Instruction 1 ▸ For the passage on the San Francisco firefighter assault, decide whether each statement agrees with it, answering yes or no and quoting the deciding words: (a) The rumors about the wrench beating began in May 2022. (b) Gabriel Shin agreed to drop the charges. (c) Robert Muhammad no longer works for the fire department.
Instruction 2 ▸ Carry on the passage about the San Francisco firefighter assault from the point where it stops.
===== Passage given
We’ve heard rumors for two years about an alleged wrench-beating laid on an Asian firefighter in SF by one of his colleagues, but the victim is now speaking out, and the tale involves an apparent department cover-up, a 75 MPH car chase, and the wrong guy getting fired.
San Francisco Fire Department Chief Jeanine Nicholson has an excellent reputation, and is by all accounts highly respected and competent. But there’s… one thing. We started hearing rumors in May 2022 that an SF firefighter tracked down a colleague to his Oakland home and beat him senseless with a fire hydrant wrench, with KGO reporting at the time that the SF Fire Department tried to keep the incident “under wraps.” That was not successful, once the alleged assailant Robert Muhammad faced felony assault charges.
NBC Bay Area reported in March 2023 that alleged victim Gabriel Shin was given a “direct order to end his cooperation” with the Oakland Police Department and to drop all of the charges. Shin refused, and was let go by the department, while Muhammad is still very much employed by the department and being paid with your tax dollars.
==========
===== Data records
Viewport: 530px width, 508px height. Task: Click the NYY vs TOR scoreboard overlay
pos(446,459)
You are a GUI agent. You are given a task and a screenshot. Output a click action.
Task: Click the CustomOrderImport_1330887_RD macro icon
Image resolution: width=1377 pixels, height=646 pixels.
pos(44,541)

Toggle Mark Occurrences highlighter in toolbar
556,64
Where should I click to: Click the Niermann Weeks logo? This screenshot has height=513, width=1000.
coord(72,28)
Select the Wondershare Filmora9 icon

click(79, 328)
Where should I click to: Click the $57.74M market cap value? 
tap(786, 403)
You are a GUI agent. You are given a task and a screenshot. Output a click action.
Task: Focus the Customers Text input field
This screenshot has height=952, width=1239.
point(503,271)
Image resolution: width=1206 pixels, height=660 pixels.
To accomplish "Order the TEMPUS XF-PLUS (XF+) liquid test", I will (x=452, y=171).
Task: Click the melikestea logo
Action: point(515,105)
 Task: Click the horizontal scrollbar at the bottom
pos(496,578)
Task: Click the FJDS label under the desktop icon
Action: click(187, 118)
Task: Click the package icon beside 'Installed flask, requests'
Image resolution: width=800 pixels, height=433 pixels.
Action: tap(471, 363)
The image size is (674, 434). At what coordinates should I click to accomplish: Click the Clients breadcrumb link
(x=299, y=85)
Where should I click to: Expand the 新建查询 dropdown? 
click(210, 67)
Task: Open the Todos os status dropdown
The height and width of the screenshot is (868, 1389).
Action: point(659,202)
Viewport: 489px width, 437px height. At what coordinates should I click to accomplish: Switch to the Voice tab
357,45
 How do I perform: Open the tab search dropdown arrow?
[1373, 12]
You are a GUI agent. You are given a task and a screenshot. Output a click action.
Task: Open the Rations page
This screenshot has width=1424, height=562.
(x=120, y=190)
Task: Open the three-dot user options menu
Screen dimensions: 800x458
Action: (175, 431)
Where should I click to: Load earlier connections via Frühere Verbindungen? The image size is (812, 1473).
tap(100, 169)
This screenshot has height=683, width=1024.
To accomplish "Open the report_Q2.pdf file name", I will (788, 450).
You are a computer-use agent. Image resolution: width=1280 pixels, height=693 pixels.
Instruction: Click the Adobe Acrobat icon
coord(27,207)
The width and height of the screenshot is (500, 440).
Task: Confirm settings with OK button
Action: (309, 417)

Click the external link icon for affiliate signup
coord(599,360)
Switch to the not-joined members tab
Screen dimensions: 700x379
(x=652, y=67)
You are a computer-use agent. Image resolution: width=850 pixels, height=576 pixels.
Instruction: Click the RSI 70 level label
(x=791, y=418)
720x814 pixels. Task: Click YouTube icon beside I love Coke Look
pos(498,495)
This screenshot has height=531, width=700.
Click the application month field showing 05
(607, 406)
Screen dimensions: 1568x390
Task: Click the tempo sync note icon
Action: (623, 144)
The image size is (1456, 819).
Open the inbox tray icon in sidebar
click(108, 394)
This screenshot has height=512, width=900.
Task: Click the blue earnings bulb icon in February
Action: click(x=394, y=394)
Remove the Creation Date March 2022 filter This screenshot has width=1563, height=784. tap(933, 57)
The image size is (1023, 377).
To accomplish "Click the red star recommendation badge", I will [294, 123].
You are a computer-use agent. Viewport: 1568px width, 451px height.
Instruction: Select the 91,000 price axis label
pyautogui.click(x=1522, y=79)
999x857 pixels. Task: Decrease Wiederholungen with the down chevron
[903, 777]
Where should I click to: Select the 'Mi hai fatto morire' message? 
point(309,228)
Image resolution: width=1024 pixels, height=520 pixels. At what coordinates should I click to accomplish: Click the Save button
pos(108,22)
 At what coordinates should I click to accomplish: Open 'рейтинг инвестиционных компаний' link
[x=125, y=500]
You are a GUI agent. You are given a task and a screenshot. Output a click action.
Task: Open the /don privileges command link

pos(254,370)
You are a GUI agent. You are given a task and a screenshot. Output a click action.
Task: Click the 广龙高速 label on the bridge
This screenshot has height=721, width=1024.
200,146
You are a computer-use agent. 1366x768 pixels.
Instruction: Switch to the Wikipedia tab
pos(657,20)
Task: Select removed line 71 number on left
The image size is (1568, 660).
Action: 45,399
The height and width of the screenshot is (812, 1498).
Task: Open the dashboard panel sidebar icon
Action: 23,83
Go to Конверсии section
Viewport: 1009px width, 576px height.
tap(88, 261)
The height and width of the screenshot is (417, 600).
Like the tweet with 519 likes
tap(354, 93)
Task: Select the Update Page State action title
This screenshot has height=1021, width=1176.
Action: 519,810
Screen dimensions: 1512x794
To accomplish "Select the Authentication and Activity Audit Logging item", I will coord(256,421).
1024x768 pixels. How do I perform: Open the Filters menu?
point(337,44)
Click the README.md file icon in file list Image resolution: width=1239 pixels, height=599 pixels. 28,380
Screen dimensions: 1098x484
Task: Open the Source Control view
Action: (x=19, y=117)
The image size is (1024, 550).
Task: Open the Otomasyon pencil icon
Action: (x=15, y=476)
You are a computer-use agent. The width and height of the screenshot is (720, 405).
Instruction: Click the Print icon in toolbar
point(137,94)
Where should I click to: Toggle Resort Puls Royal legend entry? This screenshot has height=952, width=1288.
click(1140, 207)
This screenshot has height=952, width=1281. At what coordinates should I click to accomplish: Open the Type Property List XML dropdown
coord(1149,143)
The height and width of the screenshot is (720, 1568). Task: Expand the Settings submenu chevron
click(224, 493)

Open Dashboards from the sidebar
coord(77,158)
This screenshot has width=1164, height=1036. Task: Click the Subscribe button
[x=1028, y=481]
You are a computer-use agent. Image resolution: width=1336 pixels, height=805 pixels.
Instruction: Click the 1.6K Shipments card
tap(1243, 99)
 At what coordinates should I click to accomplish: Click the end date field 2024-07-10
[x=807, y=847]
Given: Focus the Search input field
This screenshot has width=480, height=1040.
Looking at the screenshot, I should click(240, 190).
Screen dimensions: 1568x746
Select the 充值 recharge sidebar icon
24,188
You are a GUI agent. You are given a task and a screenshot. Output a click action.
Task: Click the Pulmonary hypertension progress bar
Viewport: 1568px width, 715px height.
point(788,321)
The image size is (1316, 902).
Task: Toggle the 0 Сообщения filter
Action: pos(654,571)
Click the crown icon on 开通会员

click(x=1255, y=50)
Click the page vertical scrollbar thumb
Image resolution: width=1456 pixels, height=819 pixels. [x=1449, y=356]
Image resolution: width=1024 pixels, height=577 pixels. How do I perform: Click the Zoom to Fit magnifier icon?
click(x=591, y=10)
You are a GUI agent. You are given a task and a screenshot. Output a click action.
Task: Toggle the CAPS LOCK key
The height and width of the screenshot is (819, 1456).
==========
Expected answer 1 ▸
(a) Yes: "We started hearing rumors in May 2022"
(b) No: "Shin refused, and was let go by the department"
(c) No: "Muhammad is still very much employed by the department"

Expected answer 2 ▸
KGO’s Dan Noyes, as he tends to do, stuck with the story for more than two years. And he’s finally gotten Shin to speak publicly for the first time about the incident and the alleged cover-up, and the story has more stunning subplots than we’d previously realized.
The whole thing starts with some personal family crisis that Muhammad was apparently enduring, which KGO does not disclose. This led to some behavior by Muhammed (again, not disclosed) which caused some concerned conversation among his colleagues, which Muhammed confronted Shin about.
Shin tells Dan Noyes that in the confrontation, he told Muhammed “I'm not going to tell you who told me. And he said the next time he sees me, he's going to hurt me."
“Well, I mean, he used a pejorative,” Shin adds. “ I'm going to [beep] you up. That's exactly what he said."
Muhammed then allegedly was allowed access to a work computer where he pulled up Shin’s work schedule and home address. He headed to Shin’s home in Oakland and allegedly attacked him with a 15-inch hydrant wrench, leaving Shin bloodied, with a broken left arm, and a concussion. And we learn in the KGO report that Muhammed did not stop beating Shin until one of Shin’s neighbors came out and pulled a gun on Muhammed.
And then allegedly, the fire department cover-up began, and Shin says he was ordered by his superiors to stop talking to the police.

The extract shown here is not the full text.